We are a family with four generations of Australian winemaking tradition
Our family – the Hickinbothams – have been proud contributors to the Australian wine industry for over 80 years and over four generations. Our state, South Australia, is the historic heart of Australian wine and home to some of the most famous regions and the oldest vines in the country.
We have grapes and wine etched into our DNA. Back in 1929, Alan Robb Hickinbotham (“Hick” to his mates) was Australia’s first wine science lecturer and the founding father of winemaking education in Australia, establishing the now world-famous Oenology programme at Roseworthy Agricultural College, here in South Australia. Hick’s research laid the foundations for a technically advanced Australian wine industry and his legacy still lives on in our family and in our wine.
The current custodians of our family’s wine heritage are father and son, David and Alan with the support of Alan’s wife Louise and son Leo.

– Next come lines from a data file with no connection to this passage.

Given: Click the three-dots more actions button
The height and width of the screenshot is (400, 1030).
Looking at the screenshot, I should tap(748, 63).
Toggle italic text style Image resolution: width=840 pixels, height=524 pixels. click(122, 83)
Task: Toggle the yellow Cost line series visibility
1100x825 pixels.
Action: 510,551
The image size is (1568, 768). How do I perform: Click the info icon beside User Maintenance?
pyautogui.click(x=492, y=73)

David, Hick’s grandson, has looked after our winemaking and management since we started Paringa more than two decades ago. He loves red wine, great food and Aussie rules football (Geelong – the greatest team of all), but not necessarily in that order!
Alan Robb (great-grandson of his namesake and David’s son) makes the Paringa wheels turn these days. He looks after all our production, grape growing and buying and also manages our sales and marketing. He’s a keen sportsman, playing both Aussie rules and cricket. Always on the hunt for a good wine to enjoy, Alan travels wherever and whenever he can. All in the name of research
Dena, David’s late wife and Alan’s mum, kept our books (and our blokes) under control from the outset and we miss her very much.

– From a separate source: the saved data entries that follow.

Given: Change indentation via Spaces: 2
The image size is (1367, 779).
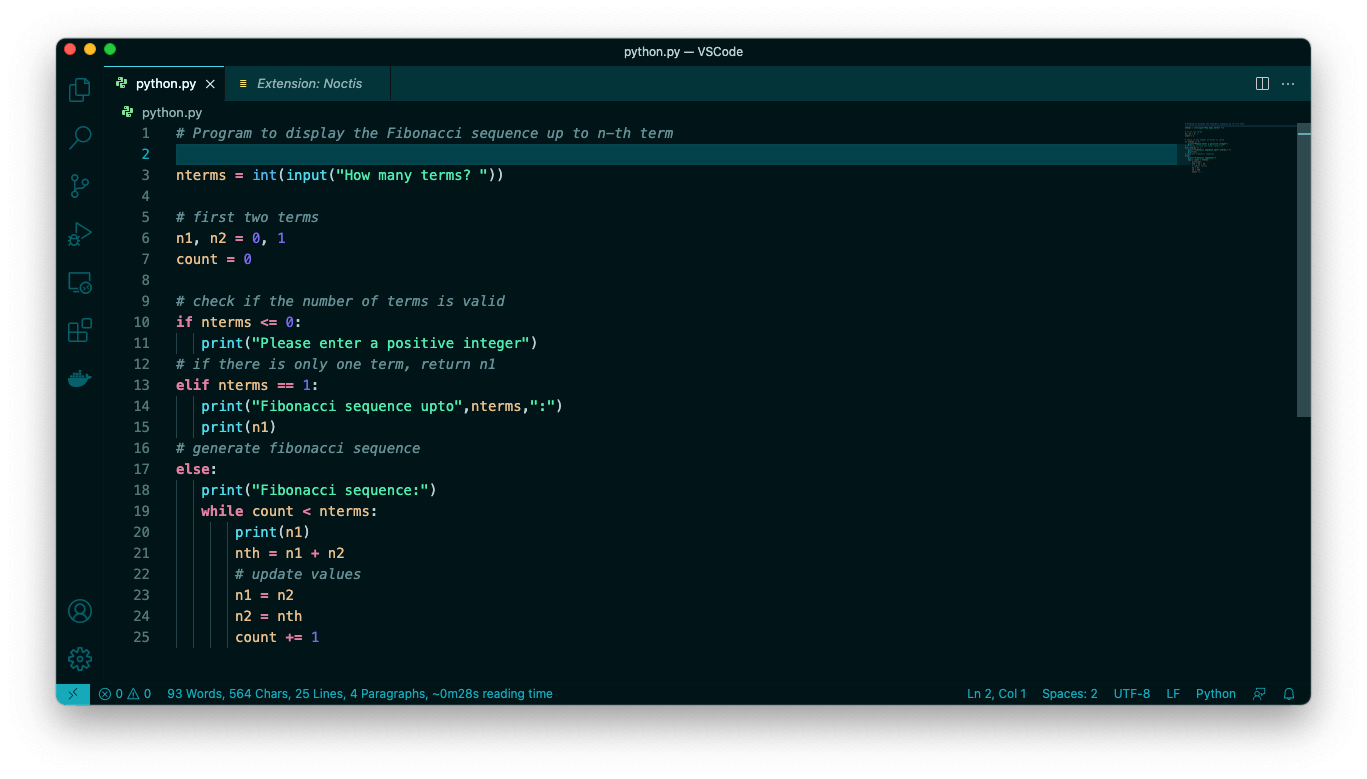Looking at the screenshot, I should tap(1069, 693).
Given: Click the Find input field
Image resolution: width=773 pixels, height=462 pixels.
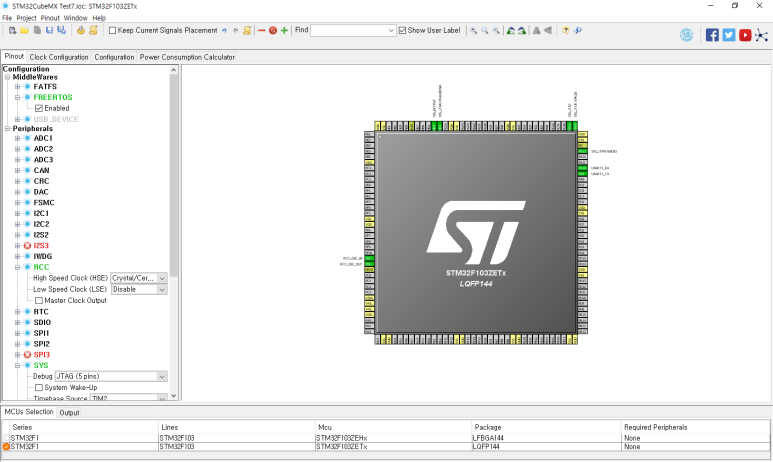Looking at the screenshot, I should tap(353, 31).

As a family, and as proud South Australians, we’re always thinking about the generations to come, always planning for the long-term, and always taking care of the treasured family business that is our past, present and future.
“Our family – the Hickinbothams – have been proud contributors to the Australian wine industry for four generations, spanning 80 years”

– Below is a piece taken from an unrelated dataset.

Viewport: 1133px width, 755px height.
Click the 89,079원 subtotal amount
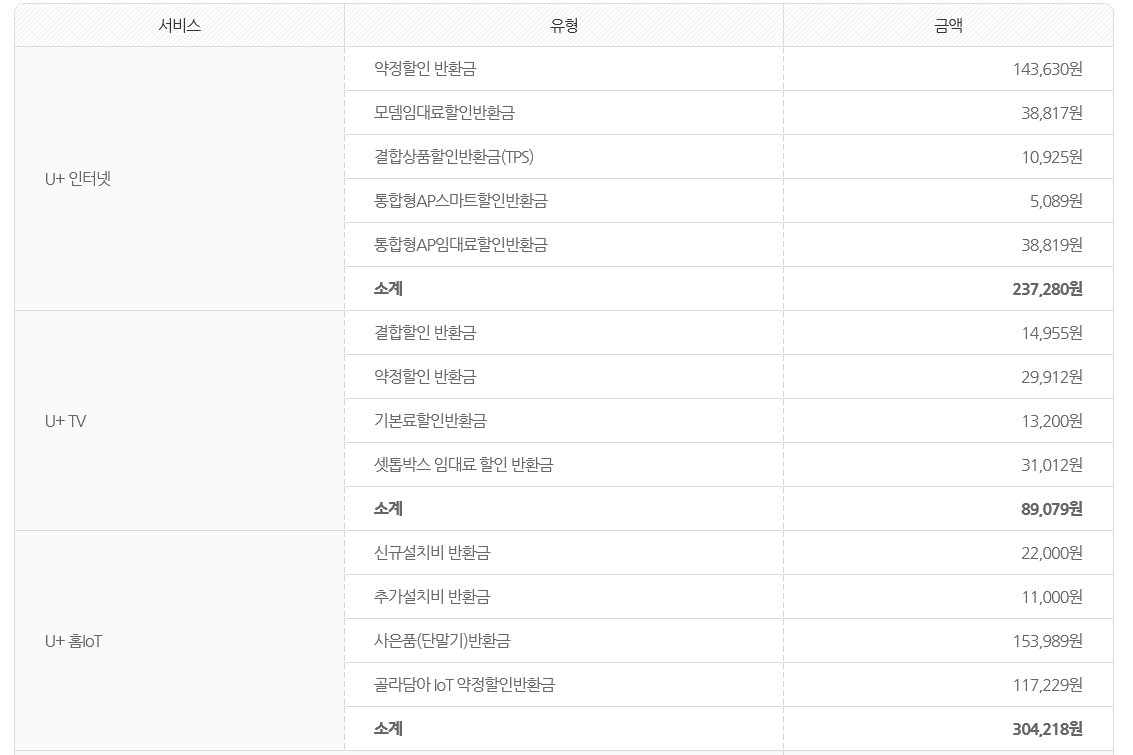[1051, 509]
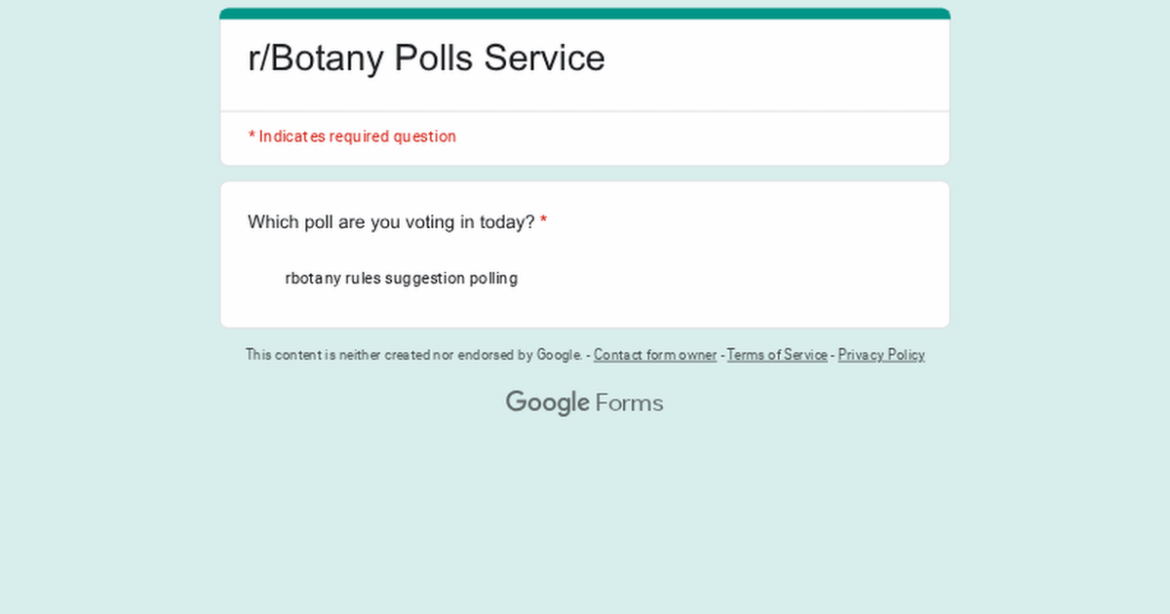Click the footer attribution line

584,355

The beginning of Paringa Wines
Our wine industry is globally recognised as a technological leader, with the seeds of knowledge and enthusiasm for many winemakers first planted at Roseworthy Agricultural College, here in South Australia. In 1998, the University of Adelaide dedicated the new $3m Hickinbotham Roseworthy Wine Science Laboratory to the legacy of Alan Robb Hickinbotham and his far reaching influence, pioneering research and education for professional winemakers and subsequent leaders of the Australian wine community.
Australian winemaking is a perfect balance between science and art but great wines begin in the vineyard. Since our family vines were first harvested in 1971, it’s our dedication to science and the technological advances of modern Australian viticulture that has seen our Hickinbotham vineyards become renowned for high quality, cost-efficient fruit. We were honoured to grow grapes for many of the industry’s leading winemakers and their iconic wines, including Penfold’s Grange.
We planted the Paringa vineyard in 1974 and it was a natural evolution for us to establish our own Hickinbotham label in 1999; Paringa was born. To this day our ethos is the same. Paringa continues to be reflective of place, good farming, skilled winemaking and dedication to enjoyable, affordable quality.
The Paringa Story
The name “Paringa” reflects our partnership with nature; it derives from the local Aboriginal language for “place at the river”. Farming one of the driest continents on earth, water and rivers have always been a major player in the vineyards; none more than the Mighty Murray.
For over forty million years the majestic Murray has risen in the Australian Alps, meandering northwest through inland plains across New South Wales, Victoria and into South Australia before finally reaching the Southern Ocean after a journey of more than 1,500 miles.
The Murray River has sustained life here for 40,000 years. As Australia’s longest river, its’ scale and importance is significant; the Murray-Darling basin catchment covers one-seventh of the country.
Amongst the stunning valley backdrop of limestone cliffs, as the Murray twists and turns, its’ water and fertile floodplain soils support over 30% of Australia’s total grape crush. A place where the soils are as ancient as they are ideal for vines. The backbone of the Australian wine industry, the Riverland, is the largest grape growing and wine producing region in country and accounts for 71% of South Australia’s annual crush.
We harness nature and the Murray river’s abundance, value the technological innovations of our forefathers and treasure our passion for a sustainable tradition – the art of winemaking. We have learned to listen to the land and respect our environment; we’re growing grapes to truly understand place. That’s what allows us to make the best value-for-money Shiraz in Australia, our focus is on exemplary quality at an affordable price.
This is water and wine country in perfect harmony.